やはり痛い。つい浮かれてしまった。だけど、ここからだ。
「ロン、大丈夫か?」
「あぁ。少し、しくじっただけだ。問題ねえ」
「ならよかった。ーーっ来るぞ、じいちゃんの拳!」
「ーーオレはどうすればいいんだ? この特訓で銃を生かすのはやっぱり厳しいのか?」
迷える狙撃手に対して、森中から老いた声が話しかけてくる。
「魔力さえ使わなければ、どんな手でも使うといい! きみの、君自身の全力を敵にぶつけなさい!」
「ーーそうか! なら!」
スイプはポーチから、見た目が特殊な弾を取り出す。それは少し大きく、かすかに光を浴びていた。
「いけ、発光弾!」
この昼間の明るい森には、一見、発光弾の眩しさは意味のないように思える。しかし、それは間違いだった。
ルーカーは今まさにスイプに攻撃を仕掛けようとしていたのだ。
そこに大きな光が襲ってきたとなると、やむを得ず攻撃を中断するしかないのだ。
「自分たちのできる方法で、私の攻撃を防ぐ。まだまだ弱いが、今後が楽しみだ。ーー実に面白いな、師匠というのは」
「じいちゃんどこ行った!?」
「私はここだぞ」
急に背中を大きな痛みが襲った。その痛みの正体は、紛れもないじいちゃんの拳だ。
そして、他の二人も同様にやられてしまったようだ。
「ちょうど五分くらいだろう。まぁ、これからが楽しみだな」
その後といえば、ひたすら森を走ったり木々を飛び回ったりの、魂力を使いこなせるようになるための、体づくりだった。
日が沈み、この日の特訓は終わった。
レックスたちはルーカーの家で夜ご飯を食べようと着席していることろだった。
「さあできたぞ。たくさん食ってくれ」
ルーカーが差し出してきた料理は、おにぎりと大量の肉だった。
「肉だぁ! いっただっきまぁーす!」
「「いただきます!」」
それはもう疲れていてお腹が悲鳴を上げていたところなので、普段の何十倍も美味しく感じた。いや、普段でも十分美味しいのだが。

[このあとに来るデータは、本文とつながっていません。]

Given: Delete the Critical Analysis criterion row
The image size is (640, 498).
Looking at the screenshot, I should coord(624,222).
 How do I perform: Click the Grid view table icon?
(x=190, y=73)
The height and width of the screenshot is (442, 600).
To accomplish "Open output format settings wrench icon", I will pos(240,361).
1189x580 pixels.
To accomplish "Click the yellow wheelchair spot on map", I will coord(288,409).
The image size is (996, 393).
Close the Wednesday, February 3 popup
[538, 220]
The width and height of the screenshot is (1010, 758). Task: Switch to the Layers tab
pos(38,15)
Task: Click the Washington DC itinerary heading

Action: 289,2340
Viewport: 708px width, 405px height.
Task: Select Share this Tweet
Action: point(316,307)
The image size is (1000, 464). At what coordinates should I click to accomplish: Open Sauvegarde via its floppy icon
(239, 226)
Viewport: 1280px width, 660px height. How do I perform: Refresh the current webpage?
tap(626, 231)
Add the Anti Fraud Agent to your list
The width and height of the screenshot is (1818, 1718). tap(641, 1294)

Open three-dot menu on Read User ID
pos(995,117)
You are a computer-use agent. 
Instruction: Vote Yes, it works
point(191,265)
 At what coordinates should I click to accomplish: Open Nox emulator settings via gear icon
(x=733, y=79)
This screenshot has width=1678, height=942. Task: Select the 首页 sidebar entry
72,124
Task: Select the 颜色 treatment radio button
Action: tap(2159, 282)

とにかく食べれば食べるほど、消費したエネルギーが元気を取り戻していく感じだった。
その様子を料理人ルーカーは、嬉しそうに見る。そりゃ自分の作った料理を美味しそうに食べてもらえると嬉しいものだ。
これは人類共通の感情である。
そして食べ終わり、風呂に入り、そして寝床についた。その日はもう疲れていたので速攻眠りについたのだった。